··· GIVEN RECORDS

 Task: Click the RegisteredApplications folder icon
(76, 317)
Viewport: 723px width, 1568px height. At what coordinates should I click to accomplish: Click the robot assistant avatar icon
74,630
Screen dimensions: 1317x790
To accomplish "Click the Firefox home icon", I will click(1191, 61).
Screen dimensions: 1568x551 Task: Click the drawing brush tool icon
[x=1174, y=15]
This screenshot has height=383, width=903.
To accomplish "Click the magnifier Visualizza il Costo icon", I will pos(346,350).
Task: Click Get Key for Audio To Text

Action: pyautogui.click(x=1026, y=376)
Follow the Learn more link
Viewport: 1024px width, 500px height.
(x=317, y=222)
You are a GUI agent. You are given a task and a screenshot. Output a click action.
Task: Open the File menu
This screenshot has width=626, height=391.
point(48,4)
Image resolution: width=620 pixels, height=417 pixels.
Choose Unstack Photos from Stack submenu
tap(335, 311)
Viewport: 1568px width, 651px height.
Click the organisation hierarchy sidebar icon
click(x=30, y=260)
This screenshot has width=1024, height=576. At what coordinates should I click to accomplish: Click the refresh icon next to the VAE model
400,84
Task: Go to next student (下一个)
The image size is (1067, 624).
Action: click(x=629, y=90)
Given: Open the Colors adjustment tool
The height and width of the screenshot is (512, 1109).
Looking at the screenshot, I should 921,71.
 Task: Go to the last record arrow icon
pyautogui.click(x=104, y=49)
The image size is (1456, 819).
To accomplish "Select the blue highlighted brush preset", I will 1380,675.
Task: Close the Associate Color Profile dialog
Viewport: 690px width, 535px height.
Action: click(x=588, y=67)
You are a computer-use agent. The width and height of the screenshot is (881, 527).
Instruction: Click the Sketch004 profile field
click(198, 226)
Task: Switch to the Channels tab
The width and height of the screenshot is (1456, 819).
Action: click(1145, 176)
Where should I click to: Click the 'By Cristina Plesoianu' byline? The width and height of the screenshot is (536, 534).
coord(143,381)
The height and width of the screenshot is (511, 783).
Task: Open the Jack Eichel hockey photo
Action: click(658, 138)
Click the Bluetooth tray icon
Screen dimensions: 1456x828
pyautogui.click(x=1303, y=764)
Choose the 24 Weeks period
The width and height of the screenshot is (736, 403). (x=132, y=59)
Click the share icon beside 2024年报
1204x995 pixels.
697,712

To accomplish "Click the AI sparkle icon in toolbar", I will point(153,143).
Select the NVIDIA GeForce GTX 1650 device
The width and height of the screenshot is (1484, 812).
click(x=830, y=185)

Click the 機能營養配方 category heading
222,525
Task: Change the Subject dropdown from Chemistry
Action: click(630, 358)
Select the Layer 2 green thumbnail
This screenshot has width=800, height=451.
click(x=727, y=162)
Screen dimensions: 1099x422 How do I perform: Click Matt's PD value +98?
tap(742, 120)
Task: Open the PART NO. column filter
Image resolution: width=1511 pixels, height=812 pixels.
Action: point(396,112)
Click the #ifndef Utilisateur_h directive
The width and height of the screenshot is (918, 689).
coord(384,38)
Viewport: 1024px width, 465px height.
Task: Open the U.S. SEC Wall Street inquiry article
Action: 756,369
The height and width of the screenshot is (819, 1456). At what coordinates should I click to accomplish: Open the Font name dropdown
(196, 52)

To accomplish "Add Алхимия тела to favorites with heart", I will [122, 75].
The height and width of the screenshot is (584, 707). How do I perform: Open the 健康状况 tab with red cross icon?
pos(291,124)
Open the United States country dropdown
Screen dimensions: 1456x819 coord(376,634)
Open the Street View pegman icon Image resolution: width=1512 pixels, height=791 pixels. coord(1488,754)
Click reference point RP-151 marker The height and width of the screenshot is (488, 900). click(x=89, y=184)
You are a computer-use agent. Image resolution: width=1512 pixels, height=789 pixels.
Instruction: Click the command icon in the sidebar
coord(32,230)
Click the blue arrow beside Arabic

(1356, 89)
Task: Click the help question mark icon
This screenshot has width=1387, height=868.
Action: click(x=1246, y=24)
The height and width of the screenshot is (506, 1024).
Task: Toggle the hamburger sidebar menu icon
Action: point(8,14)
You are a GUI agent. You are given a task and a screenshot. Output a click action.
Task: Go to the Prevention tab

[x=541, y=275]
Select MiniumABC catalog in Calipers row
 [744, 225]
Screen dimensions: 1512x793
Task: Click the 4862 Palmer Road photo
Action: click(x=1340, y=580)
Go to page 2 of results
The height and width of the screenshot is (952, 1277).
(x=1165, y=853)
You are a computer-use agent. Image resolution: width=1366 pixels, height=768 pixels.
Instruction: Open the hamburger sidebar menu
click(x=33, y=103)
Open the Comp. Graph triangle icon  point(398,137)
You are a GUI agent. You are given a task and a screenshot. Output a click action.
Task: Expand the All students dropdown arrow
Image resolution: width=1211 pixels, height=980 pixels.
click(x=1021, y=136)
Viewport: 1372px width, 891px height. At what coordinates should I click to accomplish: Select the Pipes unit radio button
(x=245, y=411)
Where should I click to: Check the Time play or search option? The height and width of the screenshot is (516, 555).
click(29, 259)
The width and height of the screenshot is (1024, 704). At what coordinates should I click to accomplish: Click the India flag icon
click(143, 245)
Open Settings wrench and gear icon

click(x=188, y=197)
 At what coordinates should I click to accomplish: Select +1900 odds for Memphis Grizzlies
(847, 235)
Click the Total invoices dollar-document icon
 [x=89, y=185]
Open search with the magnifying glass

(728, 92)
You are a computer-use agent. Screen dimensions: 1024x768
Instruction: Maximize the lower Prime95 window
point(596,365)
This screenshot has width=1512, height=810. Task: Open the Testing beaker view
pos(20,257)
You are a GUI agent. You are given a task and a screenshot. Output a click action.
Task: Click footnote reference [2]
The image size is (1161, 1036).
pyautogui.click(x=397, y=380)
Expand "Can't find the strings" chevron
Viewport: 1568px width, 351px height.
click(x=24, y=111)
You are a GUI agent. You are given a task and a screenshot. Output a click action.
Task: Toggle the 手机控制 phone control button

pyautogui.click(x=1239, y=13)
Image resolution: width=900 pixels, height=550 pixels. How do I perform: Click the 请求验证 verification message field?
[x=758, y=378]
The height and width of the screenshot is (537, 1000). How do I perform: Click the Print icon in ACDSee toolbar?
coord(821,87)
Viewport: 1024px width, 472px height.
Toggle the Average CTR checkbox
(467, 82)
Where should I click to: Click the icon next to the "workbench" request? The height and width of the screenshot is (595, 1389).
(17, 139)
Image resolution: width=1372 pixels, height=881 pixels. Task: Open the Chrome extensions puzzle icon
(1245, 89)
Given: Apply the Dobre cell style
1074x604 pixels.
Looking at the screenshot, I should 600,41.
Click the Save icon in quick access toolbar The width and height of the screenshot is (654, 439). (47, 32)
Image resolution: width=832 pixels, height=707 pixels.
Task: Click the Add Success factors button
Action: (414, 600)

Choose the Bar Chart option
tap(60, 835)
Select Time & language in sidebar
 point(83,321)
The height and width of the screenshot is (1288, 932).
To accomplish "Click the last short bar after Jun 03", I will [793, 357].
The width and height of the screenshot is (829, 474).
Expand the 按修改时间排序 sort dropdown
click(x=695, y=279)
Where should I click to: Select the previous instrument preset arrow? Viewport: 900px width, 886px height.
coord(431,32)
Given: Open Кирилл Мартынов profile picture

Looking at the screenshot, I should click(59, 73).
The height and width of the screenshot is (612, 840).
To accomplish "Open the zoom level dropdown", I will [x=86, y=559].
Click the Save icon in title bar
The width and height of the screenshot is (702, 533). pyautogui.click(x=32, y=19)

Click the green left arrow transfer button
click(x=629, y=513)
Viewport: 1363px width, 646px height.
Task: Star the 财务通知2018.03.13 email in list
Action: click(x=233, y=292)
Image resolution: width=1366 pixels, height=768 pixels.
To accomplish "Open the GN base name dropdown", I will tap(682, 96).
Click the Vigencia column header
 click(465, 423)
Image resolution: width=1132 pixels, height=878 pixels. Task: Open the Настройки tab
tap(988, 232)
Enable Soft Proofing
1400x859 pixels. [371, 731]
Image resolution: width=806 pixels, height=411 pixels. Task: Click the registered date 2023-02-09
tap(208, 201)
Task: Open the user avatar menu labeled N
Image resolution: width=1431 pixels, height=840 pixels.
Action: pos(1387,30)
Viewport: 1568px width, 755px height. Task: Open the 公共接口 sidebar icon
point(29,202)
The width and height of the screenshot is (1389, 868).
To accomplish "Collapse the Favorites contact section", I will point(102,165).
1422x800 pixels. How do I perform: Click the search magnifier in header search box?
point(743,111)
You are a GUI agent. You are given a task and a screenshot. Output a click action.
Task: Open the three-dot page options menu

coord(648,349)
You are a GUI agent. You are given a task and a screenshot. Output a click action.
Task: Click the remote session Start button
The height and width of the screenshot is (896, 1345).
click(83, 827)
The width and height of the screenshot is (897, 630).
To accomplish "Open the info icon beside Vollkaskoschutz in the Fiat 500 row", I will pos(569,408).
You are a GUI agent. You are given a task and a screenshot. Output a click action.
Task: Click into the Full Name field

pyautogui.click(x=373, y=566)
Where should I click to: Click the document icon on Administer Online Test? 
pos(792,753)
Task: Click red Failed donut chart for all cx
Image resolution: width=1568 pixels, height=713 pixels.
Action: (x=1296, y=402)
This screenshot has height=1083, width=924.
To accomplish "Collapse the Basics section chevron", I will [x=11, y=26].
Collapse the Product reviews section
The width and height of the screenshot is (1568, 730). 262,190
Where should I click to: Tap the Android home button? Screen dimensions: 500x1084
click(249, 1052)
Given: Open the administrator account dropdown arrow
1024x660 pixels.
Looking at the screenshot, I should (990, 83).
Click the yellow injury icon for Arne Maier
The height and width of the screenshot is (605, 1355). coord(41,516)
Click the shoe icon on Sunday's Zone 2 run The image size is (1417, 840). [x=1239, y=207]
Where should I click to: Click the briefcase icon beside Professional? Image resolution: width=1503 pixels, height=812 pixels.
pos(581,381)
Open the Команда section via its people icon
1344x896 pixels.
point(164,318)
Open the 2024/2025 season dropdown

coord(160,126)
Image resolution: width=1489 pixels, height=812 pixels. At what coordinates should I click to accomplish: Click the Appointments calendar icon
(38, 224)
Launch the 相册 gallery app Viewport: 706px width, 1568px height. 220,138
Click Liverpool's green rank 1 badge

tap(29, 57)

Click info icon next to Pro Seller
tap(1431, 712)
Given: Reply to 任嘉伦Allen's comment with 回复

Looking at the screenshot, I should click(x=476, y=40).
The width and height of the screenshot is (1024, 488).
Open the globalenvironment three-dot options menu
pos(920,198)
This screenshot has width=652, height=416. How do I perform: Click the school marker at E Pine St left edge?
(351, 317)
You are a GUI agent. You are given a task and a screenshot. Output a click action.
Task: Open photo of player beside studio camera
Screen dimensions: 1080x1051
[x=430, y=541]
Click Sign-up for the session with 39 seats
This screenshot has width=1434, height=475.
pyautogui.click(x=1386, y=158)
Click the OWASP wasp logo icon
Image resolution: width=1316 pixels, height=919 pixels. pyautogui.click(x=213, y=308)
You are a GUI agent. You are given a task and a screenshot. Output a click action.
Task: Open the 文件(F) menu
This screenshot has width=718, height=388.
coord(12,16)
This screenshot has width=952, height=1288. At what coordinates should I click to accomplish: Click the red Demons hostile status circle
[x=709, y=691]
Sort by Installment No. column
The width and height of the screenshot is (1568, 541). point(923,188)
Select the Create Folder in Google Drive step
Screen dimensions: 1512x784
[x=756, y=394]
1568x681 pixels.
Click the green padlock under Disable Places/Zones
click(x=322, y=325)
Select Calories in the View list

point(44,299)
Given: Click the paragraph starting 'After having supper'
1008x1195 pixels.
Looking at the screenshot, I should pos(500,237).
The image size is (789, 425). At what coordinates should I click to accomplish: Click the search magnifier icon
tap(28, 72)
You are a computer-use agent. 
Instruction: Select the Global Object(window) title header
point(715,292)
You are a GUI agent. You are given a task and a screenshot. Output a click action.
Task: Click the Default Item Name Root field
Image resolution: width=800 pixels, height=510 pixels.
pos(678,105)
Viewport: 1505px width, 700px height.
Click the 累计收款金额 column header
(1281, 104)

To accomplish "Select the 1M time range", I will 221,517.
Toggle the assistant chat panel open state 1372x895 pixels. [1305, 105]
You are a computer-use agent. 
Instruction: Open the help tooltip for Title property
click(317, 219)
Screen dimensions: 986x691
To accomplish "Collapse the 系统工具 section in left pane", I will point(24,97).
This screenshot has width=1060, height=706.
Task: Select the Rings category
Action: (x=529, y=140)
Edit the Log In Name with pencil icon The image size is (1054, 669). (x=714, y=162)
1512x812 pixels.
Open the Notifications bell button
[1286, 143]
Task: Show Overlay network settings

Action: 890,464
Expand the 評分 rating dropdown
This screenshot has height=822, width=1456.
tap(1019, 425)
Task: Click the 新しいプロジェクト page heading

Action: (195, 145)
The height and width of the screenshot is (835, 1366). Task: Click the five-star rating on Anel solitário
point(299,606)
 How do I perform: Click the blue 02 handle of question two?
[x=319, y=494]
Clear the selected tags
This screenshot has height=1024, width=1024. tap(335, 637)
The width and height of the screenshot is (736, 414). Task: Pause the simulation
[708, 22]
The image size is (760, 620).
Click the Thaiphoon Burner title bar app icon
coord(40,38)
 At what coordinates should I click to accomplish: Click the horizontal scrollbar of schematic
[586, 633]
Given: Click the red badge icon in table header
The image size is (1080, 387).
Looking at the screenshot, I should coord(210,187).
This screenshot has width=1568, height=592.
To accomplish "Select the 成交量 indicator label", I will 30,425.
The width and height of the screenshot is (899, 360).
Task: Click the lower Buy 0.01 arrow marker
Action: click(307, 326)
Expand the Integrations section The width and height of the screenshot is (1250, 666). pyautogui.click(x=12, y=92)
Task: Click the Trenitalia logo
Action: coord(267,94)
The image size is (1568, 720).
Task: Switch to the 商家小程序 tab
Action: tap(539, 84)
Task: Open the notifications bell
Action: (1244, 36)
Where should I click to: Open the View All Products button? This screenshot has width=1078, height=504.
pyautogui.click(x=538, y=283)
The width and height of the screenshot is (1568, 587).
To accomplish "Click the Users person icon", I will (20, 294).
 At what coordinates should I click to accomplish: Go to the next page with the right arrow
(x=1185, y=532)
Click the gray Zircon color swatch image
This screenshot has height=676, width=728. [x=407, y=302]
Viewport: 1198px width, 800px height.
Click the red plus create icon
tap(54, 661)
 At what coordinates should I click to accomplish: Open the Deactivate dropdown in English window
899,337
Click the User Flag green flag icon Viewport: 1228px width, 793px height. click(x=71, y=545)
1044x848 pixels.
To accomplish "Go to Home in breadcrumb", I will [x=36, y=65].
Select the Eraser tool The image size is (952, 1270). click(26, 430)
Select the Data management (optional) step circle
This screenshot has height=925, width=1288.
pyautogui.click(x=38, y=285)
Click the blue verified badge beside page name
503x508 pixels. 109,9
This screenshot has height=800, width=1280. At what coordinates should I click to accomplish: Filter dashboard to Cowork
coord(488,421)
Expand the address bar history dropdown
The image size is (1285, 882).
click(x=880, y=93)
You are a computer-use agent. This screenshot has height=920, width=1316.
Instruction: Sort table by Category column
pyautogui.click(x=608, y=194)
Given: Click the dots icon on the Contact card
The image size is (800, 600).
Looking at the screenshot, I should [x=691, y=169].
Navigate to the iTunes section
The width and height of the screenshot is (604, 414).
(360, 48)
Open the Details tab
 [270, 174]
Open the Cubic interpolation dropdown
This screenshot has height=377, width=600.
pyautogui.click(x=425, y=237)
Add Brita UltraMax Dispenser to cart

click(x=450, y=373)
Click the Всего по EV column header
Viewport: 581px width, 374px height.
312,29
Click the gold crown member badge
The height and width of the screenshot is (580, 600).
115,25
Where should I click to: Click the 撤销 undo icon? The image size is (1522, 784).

······

• PROBLEM REQUIREMENTS
Copy the listing word for word, beginning at its first line and stopping after the line that contains "Action: click(1145, 176)".

• FINAL RESULT
 Task: Click the RegisteredApplications folder icon
(76, 317)
Viewport: 723px width, 1568px height. At what coordinates should I click to accomplish: Click the robot assistant avatar icon
74,630
Screen dimensions: 1317x790
To accomplish "Click the Firefox home icon", I will click(1191, 61).
Screen dimensions: 1568x551 Task: Click the drawing brush tool icon
[x=1174, y=15]
This screenshot has height=383, width=903.
To accomplish "Click the magnifier Visualizza il Costo icon", I will pos(346,350).
Task: Click Get Key for Audio To Text

Action: pyautogui.click(x=1026, y=376)
Follow the Learn more link
Viewport: 1024px width, 500px height.
(x=317, y=222)
You are a GUI agent. You are given a task and a screenshot. Output a click action.
Task: Open the File menu
This screenshot has width=626, height=391.
point(48,4)
Image resolution: width=620 pixels, height=417 pixels.
Choose Unstack Photos from Stack submenu
tap(335, 311)
Viewport: 1568px width, 651px height.
Click the organisation hierarchy sidebar icon
click(x=30, y=260)
This screenshot has width=1024, height=576. At what coordinates should I click to accomplish: Click the refresh icon next to the VAE model
400,84
Task: Go to next student (下一个)
The image size is (1067, 624).
Action: click(x=629, y=90)
Given: Open the Colors adjustment tool
The height and width of the screenshot is (512, 1109).
Looking at the screenshot, I should 921,71.
 Task: Go to the last record arrow icon
pyautogui.click(x=104, y=49)
The image size is (1456, 819).
To accomplish "Select the blue highlighted brush preset", I will 1380,675.
Task: Close the Associate Color Profile dialog
Viewport: 690px width, 535px height.
Action: click(x=588, y=67)
You are a computer-use agent. The width and height of the screenshot is (881, 527).
Instruction: Click the Sketch004 profile field
click(198, 226)
Task: Switch to the Channels tab
The width and height of the screenshot is (1456, 819).
Action: click(1145, 176)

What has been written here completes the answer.